PARTS OF THE EXERCISE:
(1) Please condense the paragraph beginning "The idea for The Naked Gun began" from the piece on The Naked Gun's legacy into a short bulleted list that keeps its main facts.
(2) Translate this sentence from the piece on The Naked Gun's legacy into Spanish: "The network decided not to pick up the series, and it was canceled after only 4 of its 6 episodes had been aired."

TEXT UNDER STUDY:

□ □ □ □ □

Featured image: D-Rex in JURASSIC WORLD REBIRTH, directed by Gareth Edwards.

“The Naked Gun” Legacy: How a Canceled TV Show Spawned Cinematic Comedic Gold

As we eagerly await the theatrical release of the next installment in The Naked Gun franchise on August 1st, this time with Liam Neeson stepping into the role of Frank Drebin Jr., it’s the perfect moment to reflect on the legacy of the original film. An iconic example of slapstick comedy, The Naked Gun not only sparked a successful trilogy but also redefined the parody genre, impacting multiple generations of viewers and leaving an indelible mark on comedy for decades following its release.

The idea for The Naked Gun began in March of 1982, when ABC approached David and Jerry Zucker and Jim Abrahams, the creative team behind Kentucky Fried Movie (1977) and Airplane! (1980) for a mid-season replacement series. The group, collectively known as ZAZ, came up with a little show called Police Squad!, lampooning dramatic detective shows of the late 1960s like M Squad and Felony Squad. The series starred Leslie Nielsen as Frank Drebin, a hapless detective who’s colossally oblivious to his surroundings, but who also, seemingly by accident, always gets his man. The network decided not to pick up the series, and it was canceled after only 4 of its 6 episodes had been aired. However, critics and fans took notice of the show’s clever wordplay, hilarious sight gags, and Leslie Nielsen’s perfectly deadpan delivery of some of the most absurd lines ever written, and the series gained a powerful cult following. Repeated broadcasts on other networks solidified the popularity of the short-lived series, and soon the idea for a feature-length version was born, resulting in the release of 1988’s The Naked Gun: From the Files of Police Squad!

 

The Naked Gun: From the Files of Police Squad! held its own at the box office in a year packed with iconic releases, ultimately landing at No. 21 among film legends of the 1980s such as Die Hard, Big, Who Framed Roger Rabbit?, Coming to America, and Beetlejuice. Despite stiff competition, the film was a commercial success, which was owed to the combination of its absurd, fast-paced, slapstick comedy, chock-full of visual puns and gags, and Leslie Nielsen’s delivery of Frank Drebin’s wittingly preposterous wordplay, with simple, one-line jokes that hit the funny bone squarely and with force. 

Leslie Nielsen is seduced by Anna Nicole Smith in a scene from the film ‘Naked Gun 33 1/3: The Final Insult’, 1994. (Photo by Paramount/Getty Images)

□ □ □ □ □

SOURCE DATA:

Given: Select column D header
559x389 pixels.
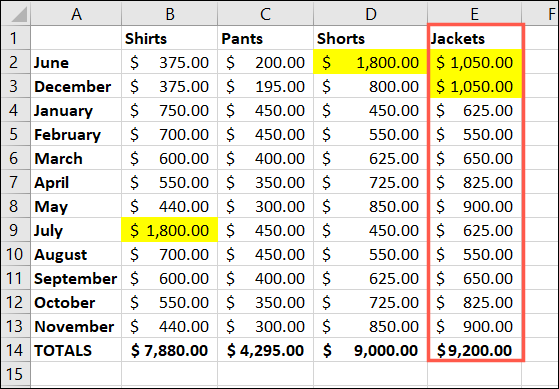Looking at the screenshot, I should tap(370, 14).
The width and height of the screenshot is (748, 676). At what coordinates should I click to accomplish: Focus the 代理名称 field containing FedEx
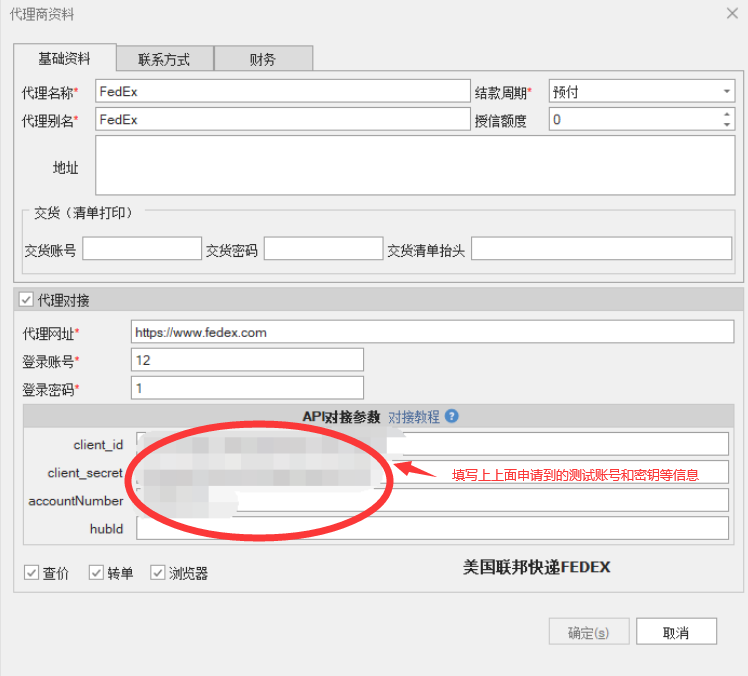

□ □ □ □ □

RESULTS OF THE TASKS:
(1)
- In March 1982, ABC asked David and Jerry Zucker and Jim Abrahams (known together as ZAZ, the team behind Kentucky Fried Movie and Airplane!) for a mid-season replacement series.
- They created Police Squad!, a spoof of late-1960s detective dramas such as M Squad and Felony Squad.
- Leslie Nielsen starred as Frank Drebin, an oblivious detective who still always catches his man, seemingly by accident.
- The network didn't pick up the series, and it was canceled after only 4 of its 6 episodes had aired.
- Its wordplay, sight gags and Nielsen's deadpan delivery earned it critical notice and a strong cult following.
- Reruns on other networks increased its popularity, which led to the 1988 film The Naked Gun: From the Files of Police Squad!

(2) La cadena decidió no continuar con la serie, y esta fue cancelada después de que solo se emitieran 4 de sus 6 episodios.